▶ Directions
For every line below, set down an identical copy.

▶ Extracted records

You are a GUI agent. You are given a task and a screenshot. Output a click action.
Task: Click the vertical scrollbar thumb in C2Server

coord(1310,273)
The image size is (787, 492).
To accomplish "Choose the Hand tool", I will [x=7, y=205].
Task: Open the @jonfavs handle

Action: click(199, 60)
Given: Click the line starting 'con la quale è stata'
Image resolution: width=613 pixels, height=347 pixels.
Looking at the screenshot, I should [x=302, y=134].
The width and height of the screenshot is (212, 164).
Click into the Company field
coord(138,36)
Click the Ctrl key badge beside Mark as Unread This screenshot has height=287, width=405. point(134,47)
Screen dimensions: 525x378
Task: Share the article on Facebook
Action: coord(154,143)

▶ Exercise answer
You are a GUI agent. You are given a task and a screenshot. Output a click action.
Task: Click the vertical scrollbar thumb in C2Server

coord(1310,273)
The image size is (787, 492).
To accomplish "Choose the Hand tool", I will [x=7, y=205].
Task: Open the @jonfavs handle

Action: click(199, 60)
Given: Click the line starting 'con la quale è stata'
Image resolution: width=613 pixels, height=347 pixels.
Looking at the screenshot, I should [x=302, y=134].
The width and height of the screenshot is (212, 164).
Click into the Company field
coord(138,36)
Click the Ctrl key badge beside Mark as Unread This screenshot has height=287, width=405. point(134,47)
Screen dimensions: 525x378
Task: Share the article on Facebook
Action: coord(154,143)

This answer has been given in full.